福島第一3・4号機水素爆発にまつわるこぼれ話①②③

1960年代から70年代のGE社、引いては海外プラントメーカーの設計品質は、業界内外の一部で信じられている・語り継がれている程レベルの高いものだったのだろうか。また、国内メーカーに関するその種の神話の実相はどうだろうか。

勿論、運転開始数年後に生じたSCC(応力腐食割れ)問題を知っている向きはある程度の猜疑心は持たれていると思うが、巷間言われる話以外にもそうした疑問を抱かせる出来事はあるものだ。

4号機の水素爆発に関し、黎明期を中心に様々な角度から検証してきたが、最終回は、上記の疑問に対する更なる解明を目指し、その材料として幾つかのこぼれ話を示して終わることにしたい。いずれの話も、他の記事のように4号機水素爆発との強い因果関係を示すものではないが、今後の新証言、新資料出現次第ではその価値を高めるものと思われるからである。
——
▸ **作成課題**:
A. 下の記録の冒頭から「I will 175,219.」を含む行までを、両端の行も含めて、空行を除き一行を一つの文字列とするJSONのリストで表してもらえますか？
B. 福島第一3・4号機の水素爆発を扱った上の文章の続きを書いてもらえますか？

▸ **データ抜粋**:
——
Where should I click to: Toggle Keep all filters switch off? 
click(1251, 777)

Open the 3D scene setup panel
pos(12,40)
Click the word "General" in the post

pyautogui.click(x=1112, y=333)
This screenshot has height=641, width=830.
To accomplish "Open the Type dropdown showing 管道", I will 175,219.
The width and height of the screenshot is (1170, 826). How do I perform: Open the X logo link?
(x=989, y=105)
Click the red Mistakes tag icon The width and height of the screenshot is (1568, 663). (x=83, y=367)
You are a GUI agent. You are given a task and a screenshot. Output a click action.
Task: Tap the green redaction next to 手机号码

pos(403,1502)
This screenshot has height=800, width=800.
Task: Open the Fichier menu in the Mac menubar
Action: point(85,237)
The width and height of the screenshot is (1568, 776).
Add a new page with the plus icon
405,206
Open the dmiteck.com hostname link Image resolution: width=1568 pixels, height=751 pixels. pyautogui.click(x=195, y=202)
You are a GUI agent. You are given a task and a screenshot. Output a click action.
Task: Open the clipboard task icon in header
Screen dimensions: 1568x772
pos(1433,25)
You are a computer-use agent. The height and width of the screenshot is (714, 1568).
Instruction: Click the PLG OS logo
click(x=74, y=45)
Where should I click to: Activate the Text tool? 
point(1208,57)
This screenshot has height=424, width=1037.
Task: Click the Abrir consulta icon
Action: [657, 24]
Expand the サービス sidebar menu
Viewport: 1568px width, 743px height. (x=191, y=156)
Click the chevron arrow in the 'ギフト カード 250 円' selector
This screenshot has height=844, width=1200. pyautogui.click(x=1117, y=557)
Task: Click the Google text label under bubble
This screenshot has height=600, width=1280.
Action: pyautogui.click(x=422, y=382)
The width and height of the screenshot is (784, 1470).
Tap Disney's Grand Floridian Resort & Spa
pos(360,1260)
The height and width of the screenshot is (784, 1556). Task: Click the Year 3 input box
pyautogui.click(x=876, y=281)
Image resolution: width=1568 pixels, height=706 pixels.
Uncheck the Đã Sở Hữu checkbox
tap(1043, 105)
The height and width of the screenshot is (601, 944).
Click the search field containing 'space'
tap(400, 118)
——
▸ **想定出力**:
A.
[
  "Where should I click to: Toggle Keep all filters switch off? ",
  "click(1251, 777)",
  "Open the 3D scene setup panel",
  "pos(12,40)",
  "Click the word \"General\" in the post",
  "pyautogui.click(x=1112, y=333)",
  "This screenshot has height=641, width=830.",
  "To accomplish \"Open the Type dropdown showing 管道\", I will 175,219."
]

B.
【こぼれ話① 中々見当たらない非常用ガス処理系の仕様】
(原子力開発初期において)換気空調に関する専門誌記事は実は余り多くは無い(5/17追記:個別サイトの空調システム仕様の記事は少ないが、共通する機器単体を取上げた記事はそれなりの数があると分かったので訂正)のだが、幸いにも福島の場合、工事に従事した者による解説記事や同世代の記事が存在している。まず、原子炉建屋の空調系統図を紹介しよう。旧保安院や東京電力は様々な図面を提供しているが、これに類するものは見当たらず、問題を起こした個所に限定して公開する傾向が見受けられる。

Kukichowa197010_fig4 『空気調和と冷凍』1970年10月号より引用。

文中には敦賀、福島のBWR型とあるが上記はFL10.2mとあるので福島1号機であろう。ちなみに1号機の配管系統図は下記のようになっている。配管系統図も総合的なものは余り見かけなかった印象がある(あくまで印象だが)。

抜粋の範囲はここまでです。